Reputation: 483
I am trying to read the first column of a CSV file and see if it meets requirements. If it meets the requirements, I want to write it to one of the following column.
As you can see from my code, i have the reading working (although not sure if the best method) I just need to get it to write to the 3 column in that row.

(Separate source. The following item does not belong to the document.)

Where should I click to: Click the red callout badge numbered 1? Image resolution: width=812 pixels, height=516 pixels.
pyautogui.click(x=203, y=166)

Example: If any row in the first column contains a 4 digit value that starts with 25, enter a Y into the 3 column of that row.
CSV Example:
number,na,prefix25,na,na,na
1000,,,,,
1254,,,,,
251,,,,,
2501,,,,,
6548,,,,,
1478,,,,,
02,,,,,
2550,,,,,
2569,,,,,
Desired CSV output:
number,na,prefix25,na,na,na
1000,,,,,
1254,,,,,
251,,,,,
2501,,y,,,
6548,,,,,
1478,,,,,
02,,,,,
2550,,y,,,
2569,,y,,,
Code so far:
def micro():
#Prefix 25
with open(dbPath) as f:
reader = csv.reader(f, delimiter="\t")
for i in reader:
if len(i[0]) == 4:
curStore = i[0].startswith("25")
if curStore is True:
#Prints found numbers what are 4 digits and start with 25
print(i[0])
Thanks in advance for any assistance
Upvotes: 2
Views: 179
Reputation: 3594
Here is a solution with pandas
using map
. map
method is more efficient than apply
as it is meant to be used for column wise operations, whereas apply
can be used for both columns and the dataframe :
import pandas as pd
#reading the csv as a dataframe
df = pd.read_csv('test.csv', delimiter=',')
#applying a lambda function using map
df['prefix25'] = df['number'].map(lambda x: 'y' if (str(x).startswith('25') and len(str(x))==4) else '')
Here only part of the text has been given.